Millennials Can Have an Impact on Politics Today

Mark Meuser

When it comes to politics, millennials are often maligned. While campaigns love to have millennials volunteer to knock doors and make phone calls, their opinions are rarely sought. Even though the politicians know that the millennials are the largest generation, the politicians are busy focusing upon the major voting blocks like the baby boomers and the retirees. Everyone knows that the millennials are one day going to be the largest voting block, but as long as millennials are more focused on starting careers and families and not focused upon politics, there is little need for politicians to focus upon millennials.

For a millennial who dislikes the direction that this country is going in, it can be very frustrating to be ignored, or if you are lucky, to be viewed as grunt labor. How can you help change the direction of this country when no one is willing to give you the time of day? Yes, you may not have the gray hair of the baby boomers, but your vote and opinion should count. Besides, you are going to be the generation left to pay the debt of prior generations, you should have some say in the direction the country goes.
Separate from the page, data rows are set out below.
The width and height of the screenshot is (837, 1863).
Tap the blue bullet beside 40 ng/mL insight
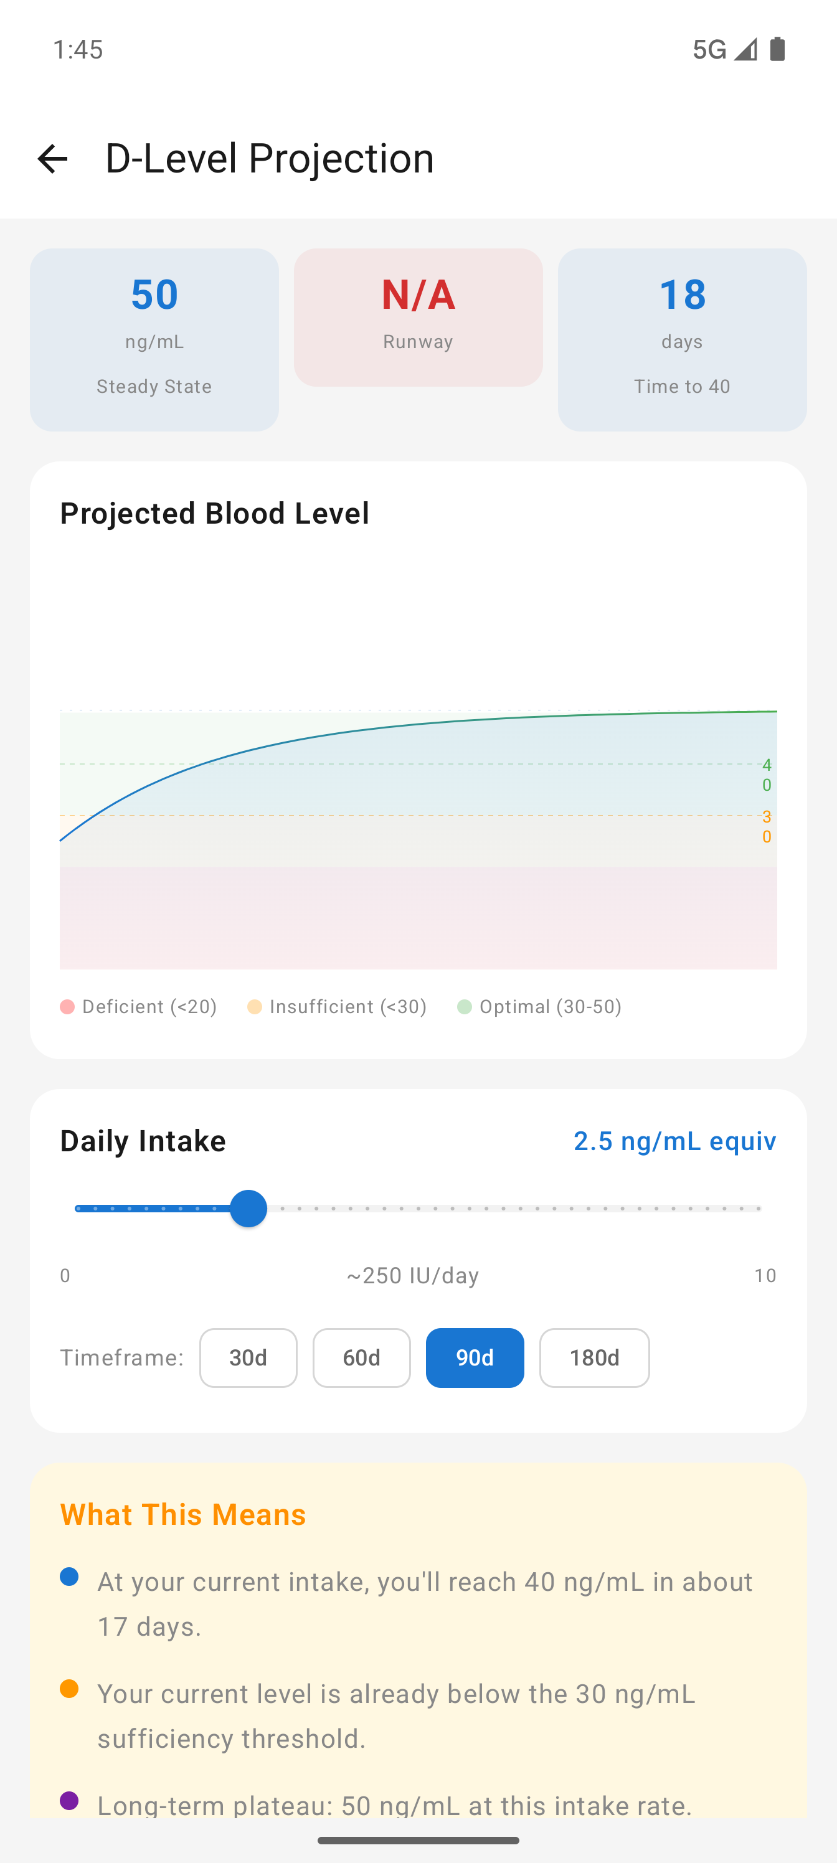click(x=69, y=1577)
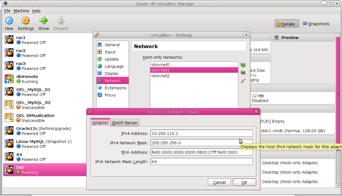Click the add host-only network icon
The width and height of the screenshot is (342, 196).
pyautogui.click(x=243, y=65)
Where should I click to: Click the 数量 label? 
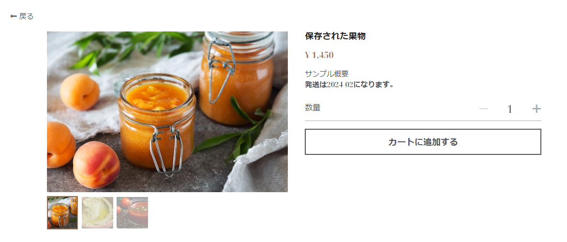click(x=313, y=107)
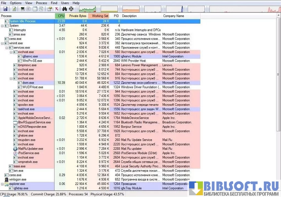Click the Refresh Now toolbar icon

(x=15, y=9)
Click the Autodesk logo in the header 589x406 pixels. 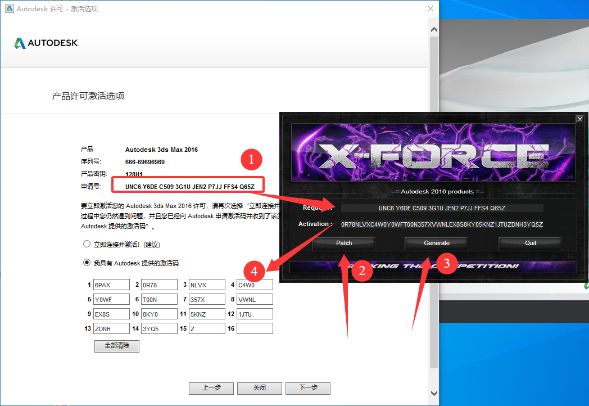click(46, 43)
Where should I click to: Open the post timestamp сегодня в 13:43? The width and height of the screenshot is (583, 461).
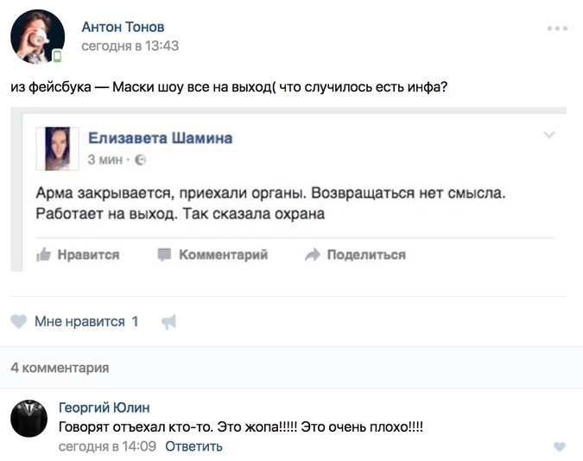click(130, 46)
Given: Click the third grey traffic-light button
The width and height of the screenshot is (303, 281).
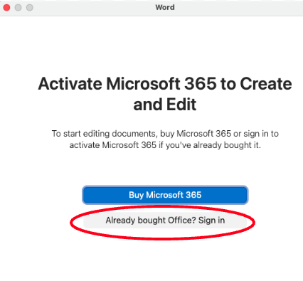Looking at the screenshot, I should tap(30, 8).
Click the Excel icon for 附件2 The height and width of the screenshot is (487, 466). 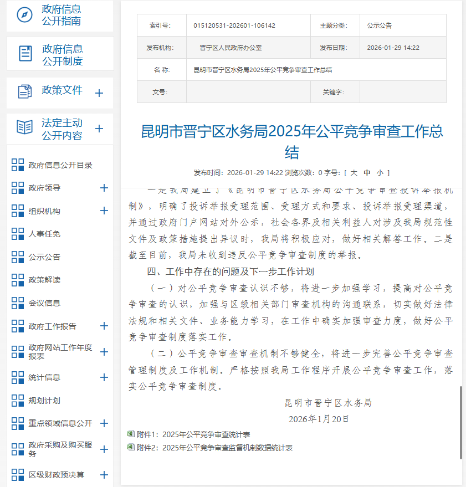tap(131, 447)
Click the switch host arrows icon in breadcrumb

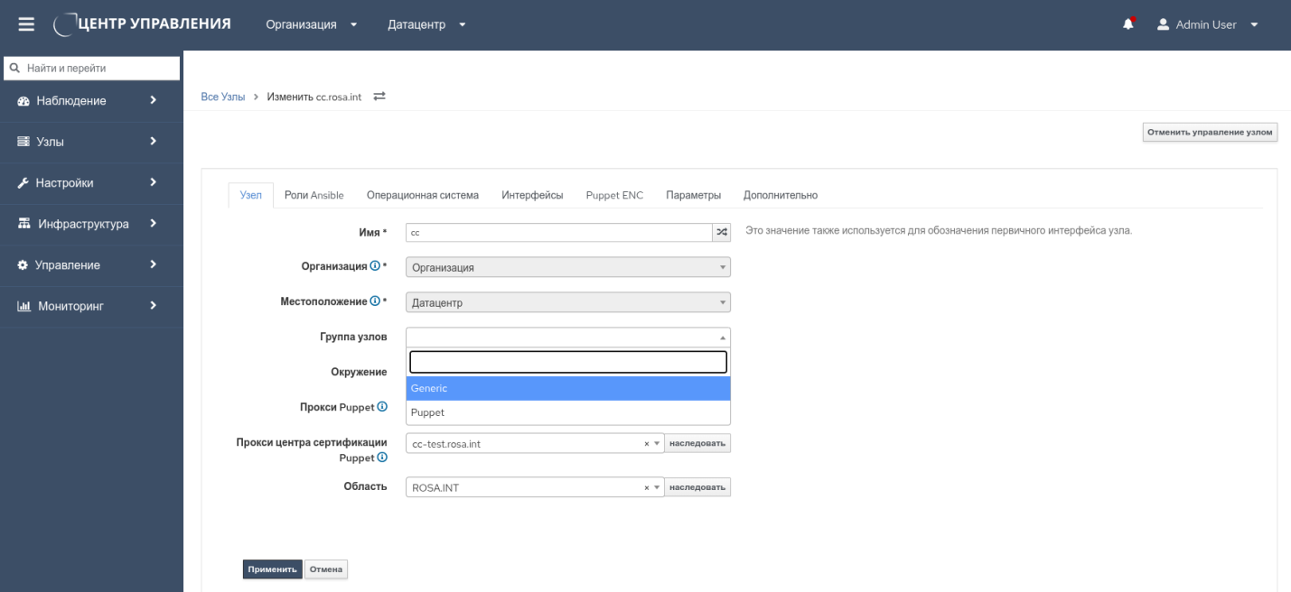[x=379, y=97]
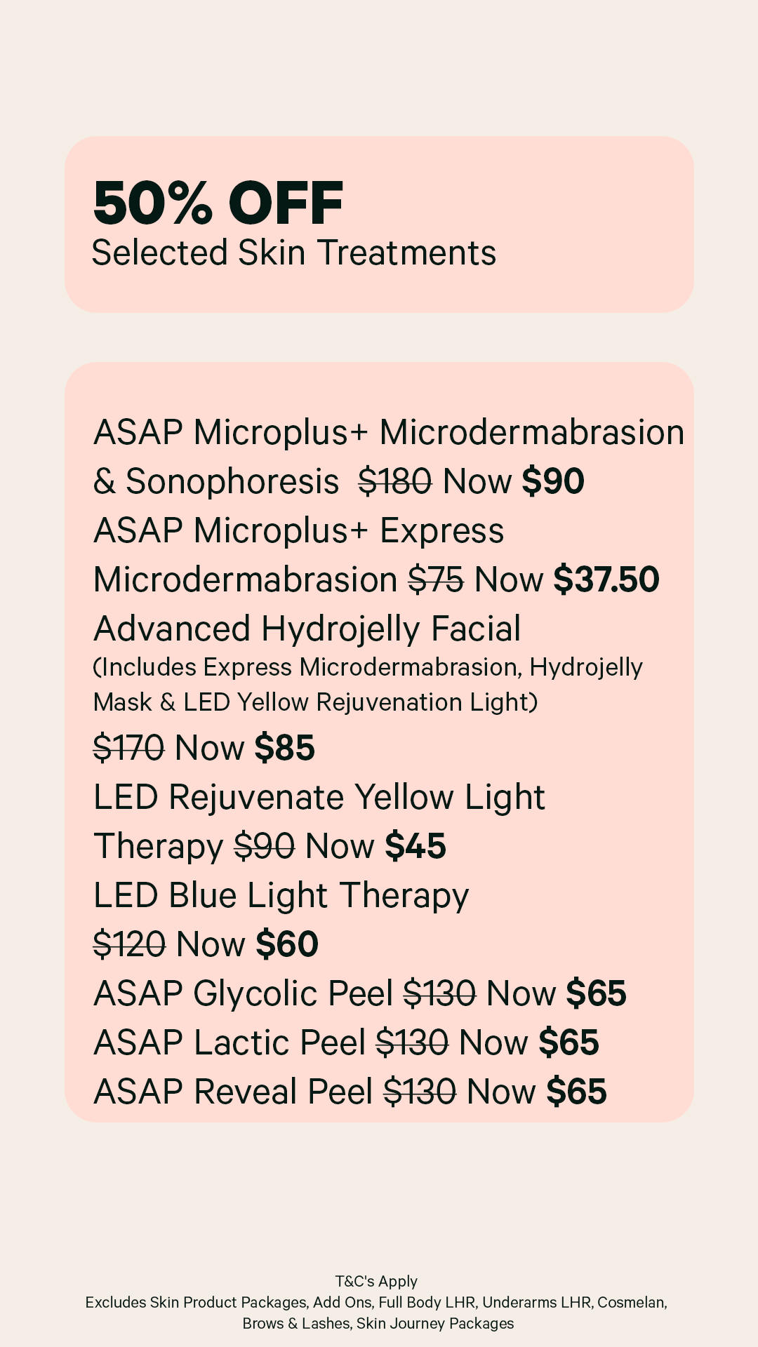The width and height of the screenshot is (758, 1347).
Task: Click the bold $85 sale price
Action: point(284,748)
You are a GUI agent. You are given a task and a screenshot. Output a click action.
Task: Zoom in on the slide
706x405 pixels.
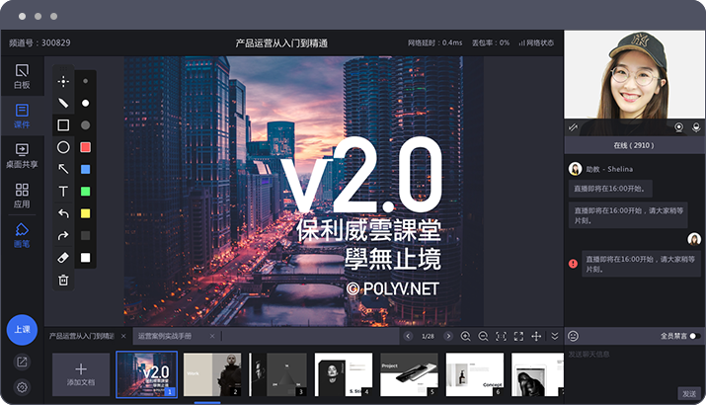click(x=466, y=337)
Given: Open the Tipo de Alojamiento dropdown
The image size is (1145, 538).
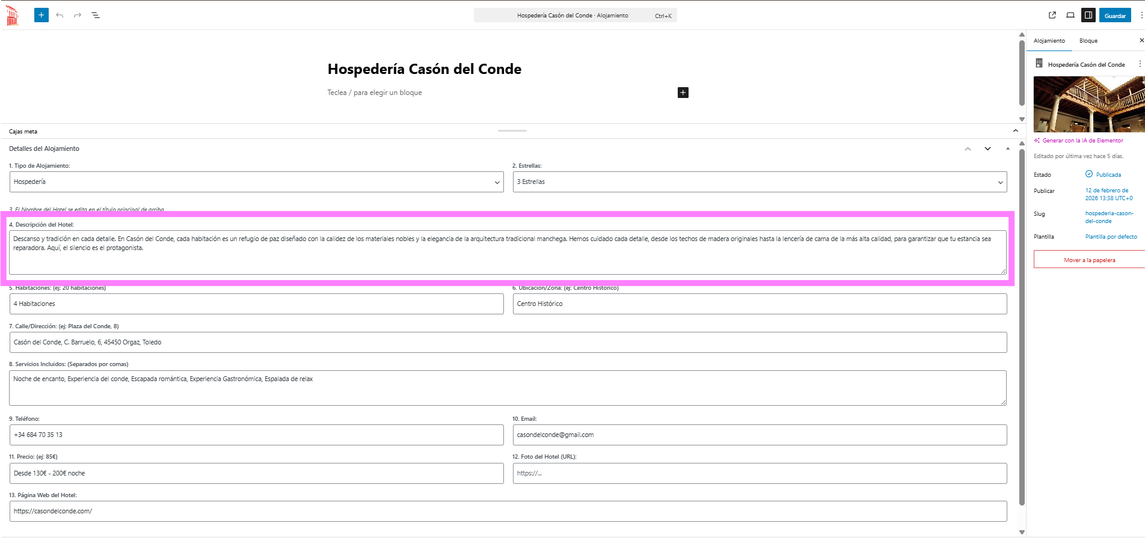Looking at the screenshot, I should (256, 182).
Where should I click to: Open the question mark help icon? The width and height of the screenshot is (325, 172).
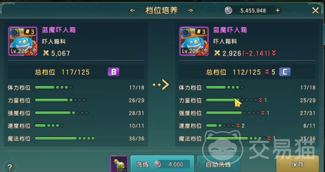[x=9, y=167]
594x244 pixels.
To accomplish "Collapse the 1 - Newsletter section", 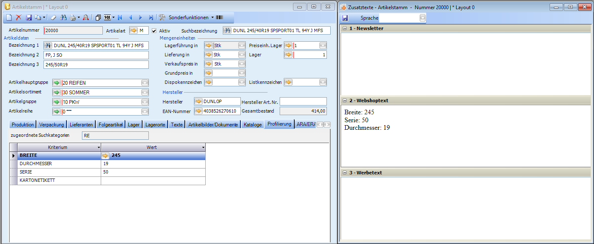I will pyautogui.click(x=345, y=28).
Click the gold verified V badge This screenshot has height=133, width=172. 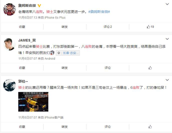(x=39, y=5)
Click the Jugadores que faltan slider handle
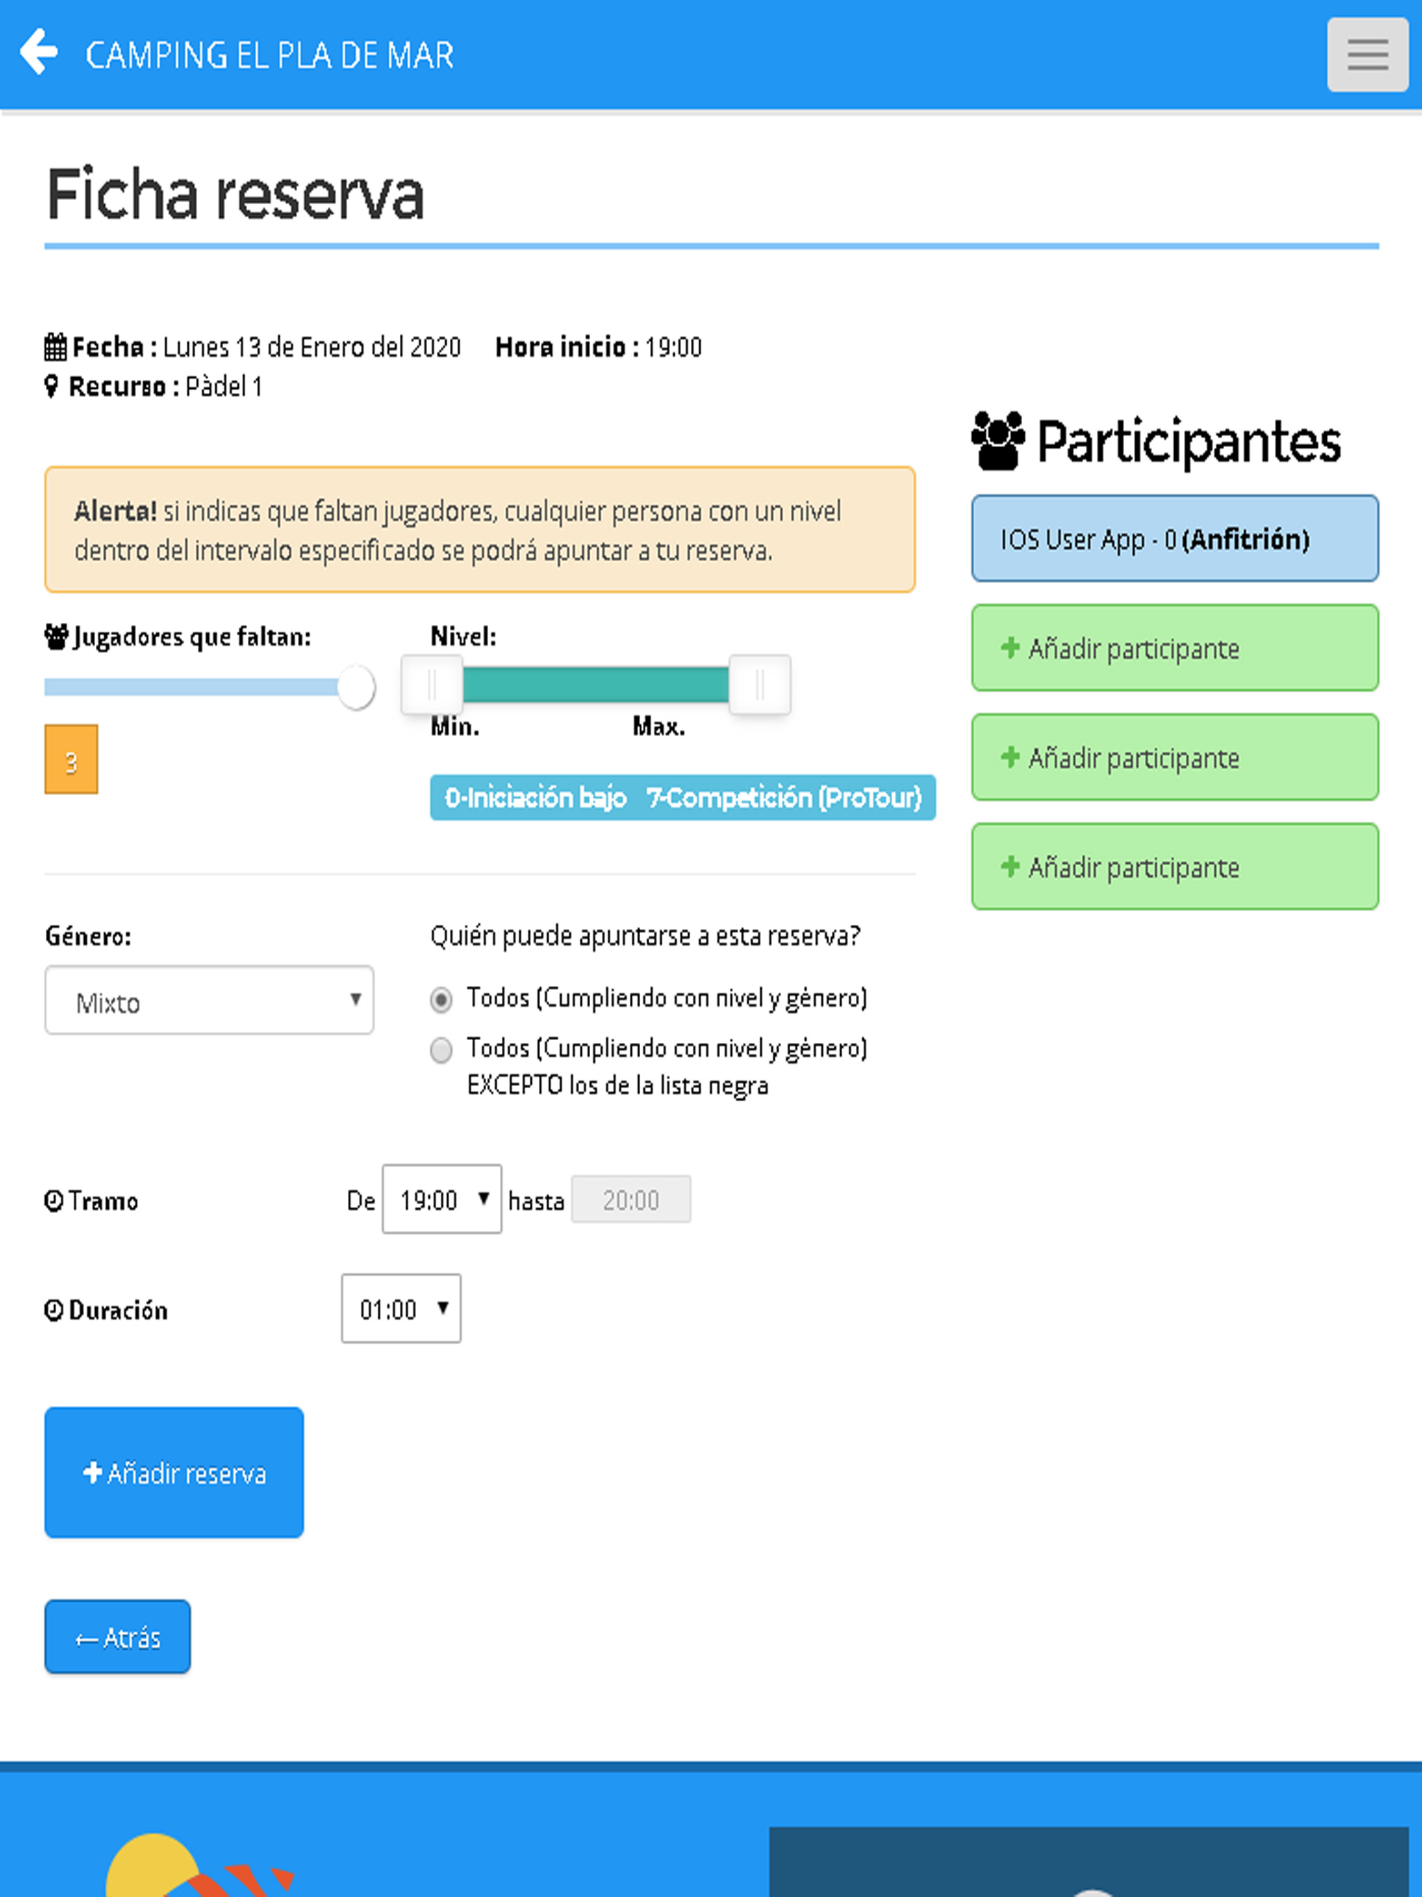The image size is (1422, 1897). coord(356,687)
Having great ideas yet being ignored by your elders is not a problem unique to millennials. The problem you face today is the same problem faced by every idealist for the last millennium.

After peace was negotiated between Great Britton and the American Colonies, there was a young politician who understood that this fledgling country could not survive very long. This young politician had served the last three years of the war as a delegate to the Congress of the Confederation. He had spent these years working on political compromises to handle the massive debt that the colonies were accruing.

This politician had two problems. First, the Congress of the Confederation had no mechanism to obtain revenues absent the complete agreement of all 13 colonies. Second, by the time he was starting to gain some headway on this issue, he was term limited out because no Congressman could serve more than three years in office.

By the time this young politician had been termed out of Congress, he had reached his 32nd  birthday. However, this politician was not willing to sit on the sidelines while he watched his country be destroyed by massive debts that it had no ability to repay.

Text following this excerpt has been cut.